Description of the task —
Please find each row below that contains the word "Open", matching case, and copy every such row in full.

Given entries —
○ ○ ○ ○ ○ ○ ○
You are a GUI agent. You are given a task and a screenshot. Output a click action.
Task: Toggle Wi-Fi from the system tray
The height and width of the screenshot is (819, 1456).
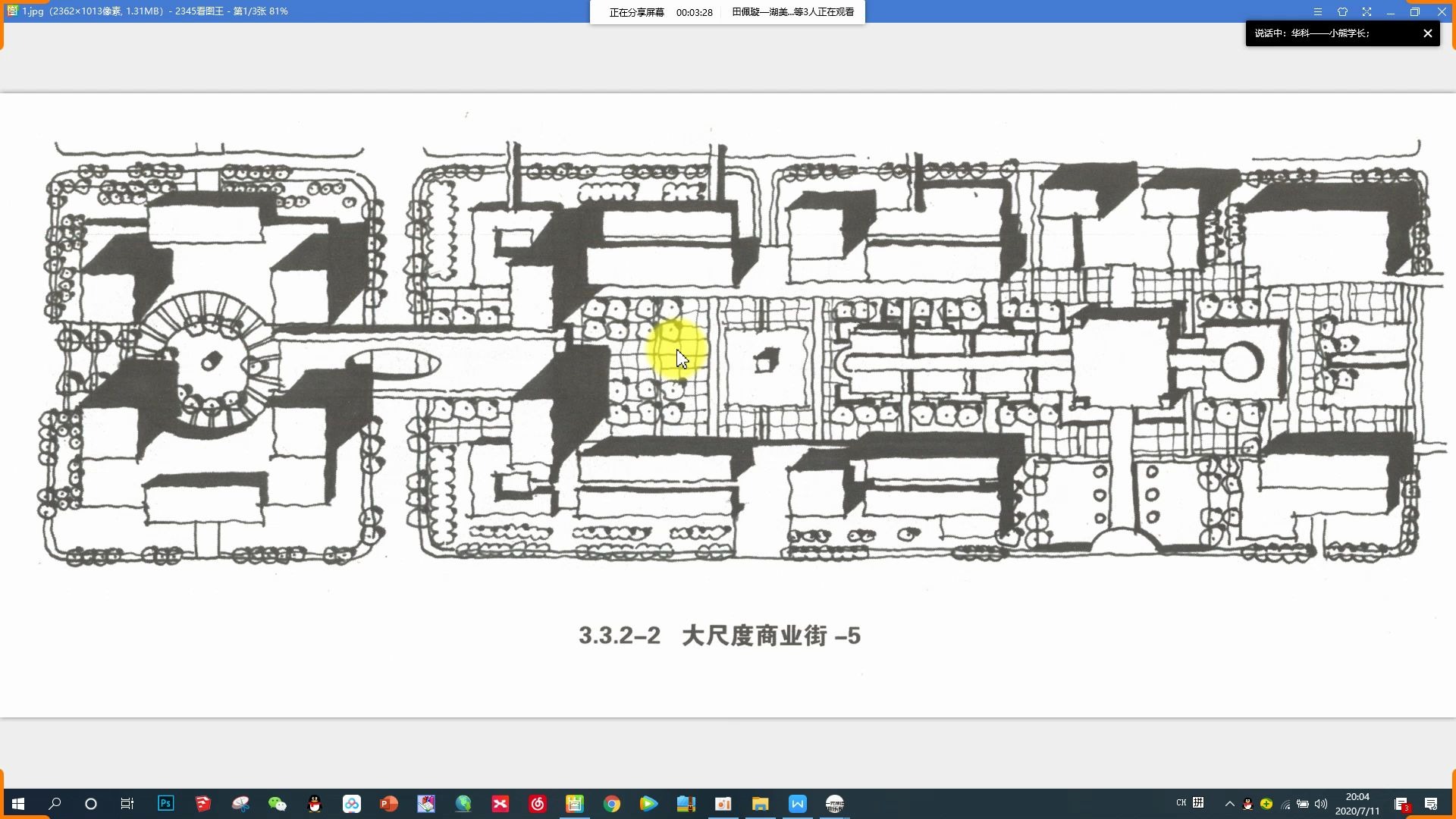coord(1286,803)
○ ○ ○ ○ ○ ○ ○
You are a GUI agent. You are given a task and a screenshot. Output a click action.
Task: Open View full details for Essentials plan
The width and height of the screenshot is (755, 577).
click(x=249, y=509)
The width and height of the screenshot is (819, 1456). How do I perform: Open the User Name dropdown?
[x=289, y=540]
○ ○ ○ ○ ○ ○ ○
Complete answer —
Task: Open View full details for Essentials plan
The width and height of the screenshot is (819, 1456). How do I perform: Open the User Name dropdown?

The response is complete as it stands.